Frequently Asked Questions¶

Q: How many chips do I need to infer a model in vLLM-Omni?

A: Now, we support natively disaggregated deployment for different model stages within a model. There is a restriction that one chip can only have one AutoRegressive model stage. This is because the unified KV cache management of vLLM. Stages of other types can coexist within a chip. The restriction will be resolved in later version.

Q: I see GPU OOM or "free memory is less than desired GPU memory utilization" errors. How can I fix it?

A: Refer to GPU memory calculation and configuration for guidance on tuning gpu_memory_utilization and related settings.

Q: I encounter some bugs or CI problems, which is urgent. How can I solve it?

A: At first, you can check current issues to find possible solutions. If none of these satisfy your demand and it is urgent, please find these volunteers for help.

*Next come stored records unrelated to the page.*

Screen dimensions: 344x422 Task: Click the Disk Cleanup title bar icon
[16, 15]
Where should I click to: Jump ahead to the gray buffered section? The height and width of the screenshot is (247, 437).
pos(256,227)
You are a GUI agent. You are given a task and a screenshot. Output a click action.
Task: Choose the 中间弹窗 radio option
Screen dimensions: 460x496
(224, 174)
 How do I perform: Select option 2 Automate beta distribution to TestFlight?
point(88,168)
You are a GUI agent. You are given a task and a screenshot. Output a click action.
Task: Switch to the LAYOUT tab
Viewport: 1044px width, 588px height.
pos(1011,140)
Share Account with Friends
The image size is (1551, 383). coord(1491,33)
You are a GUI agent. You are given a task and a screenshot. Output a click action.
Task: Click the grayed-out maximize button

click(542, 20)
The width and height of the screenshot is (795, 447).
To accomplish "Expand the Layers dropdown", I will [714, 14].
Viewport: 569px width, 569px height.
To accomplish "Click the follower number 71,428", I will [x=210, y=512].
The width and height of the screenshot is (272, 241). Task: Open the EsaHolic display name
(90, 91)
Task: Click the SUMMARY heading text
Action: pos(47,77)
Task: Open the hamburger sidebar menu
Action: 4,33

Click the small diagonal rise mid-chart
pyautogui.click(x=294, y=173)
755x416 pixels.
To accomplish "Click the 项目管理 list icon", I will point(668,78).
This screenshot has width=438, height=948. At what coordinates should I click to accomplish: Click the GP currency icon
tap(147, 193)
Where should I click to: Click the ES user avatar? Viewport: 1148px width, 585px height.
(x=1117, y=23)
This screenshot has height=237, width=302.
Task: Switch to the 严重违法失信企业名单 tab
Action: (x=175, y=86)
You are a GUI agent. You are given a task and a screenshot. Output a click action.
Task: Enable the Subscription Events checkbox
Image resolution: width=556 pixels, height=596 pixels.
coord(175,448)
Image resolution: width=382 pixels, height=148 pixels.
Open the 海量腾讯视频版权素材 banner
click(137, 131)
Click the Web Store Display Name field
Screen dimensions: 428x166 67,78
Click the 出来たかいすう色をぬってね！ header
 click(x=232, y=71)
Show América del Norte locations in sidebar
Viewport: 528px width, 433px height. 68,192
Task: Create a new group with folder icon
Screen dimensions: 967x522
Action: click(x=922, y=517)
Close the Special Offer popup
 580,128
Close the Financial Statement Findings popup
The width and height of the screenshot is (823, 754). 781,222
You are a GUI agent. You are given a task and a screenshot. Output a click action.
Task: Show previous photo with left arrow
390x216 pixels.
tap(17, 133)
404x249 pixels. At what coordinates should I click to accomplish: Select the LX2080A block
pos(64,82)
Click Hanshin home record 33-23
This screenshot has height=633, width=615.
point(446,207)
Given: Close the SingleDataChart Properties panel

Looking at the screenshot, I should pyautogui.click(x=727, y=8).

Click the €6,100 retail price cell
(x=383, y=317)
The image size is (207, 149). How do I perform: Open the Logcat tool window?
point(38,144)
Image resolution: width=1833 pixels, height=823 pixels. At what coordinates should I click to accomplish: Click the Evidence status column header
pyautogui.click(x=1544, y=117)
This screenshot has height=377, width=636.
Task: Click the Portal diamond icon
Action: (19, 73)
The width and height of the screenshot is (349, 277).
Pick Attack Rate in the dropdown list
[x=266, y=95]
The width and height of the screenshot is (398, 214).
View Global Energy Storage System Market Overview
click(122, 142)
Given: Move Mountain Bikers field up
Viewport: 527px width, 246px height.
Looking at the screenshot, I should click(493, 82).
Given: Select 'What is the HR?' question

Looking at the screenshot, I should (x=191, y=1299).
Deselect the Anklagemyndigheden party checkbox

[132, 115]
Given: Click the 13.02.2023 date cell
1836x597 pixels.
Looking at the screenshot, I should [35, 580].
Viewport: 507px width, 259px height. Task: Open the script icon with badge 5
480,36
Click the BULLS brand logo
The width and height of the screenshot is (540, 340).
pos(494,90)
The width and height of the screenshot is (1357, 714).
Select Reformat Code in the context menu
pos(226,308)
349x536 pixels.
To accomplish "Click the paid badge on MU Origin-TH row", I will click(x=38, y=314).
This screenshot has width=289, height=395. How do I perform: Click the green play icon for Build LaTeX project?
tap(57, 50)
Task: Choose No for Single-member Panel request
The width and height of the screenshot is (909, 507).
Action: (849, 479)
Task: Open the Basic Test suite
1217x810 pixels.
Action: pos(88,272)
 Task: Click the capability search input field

Q: Does vLLM-Omni support AWQ or any other quantization?

A: We plan to introduce GGUF FP8 prequantized models and online FP8 quantization in version 0.16.0. Support for other quantization types will follow in future releases. For details, please see our Q1 quantization roadmap.

Q: Does vLLM-Omni support multimodal streaming input and output?

A: Not yet. We already put it on the Roadmap. Please stay tuned!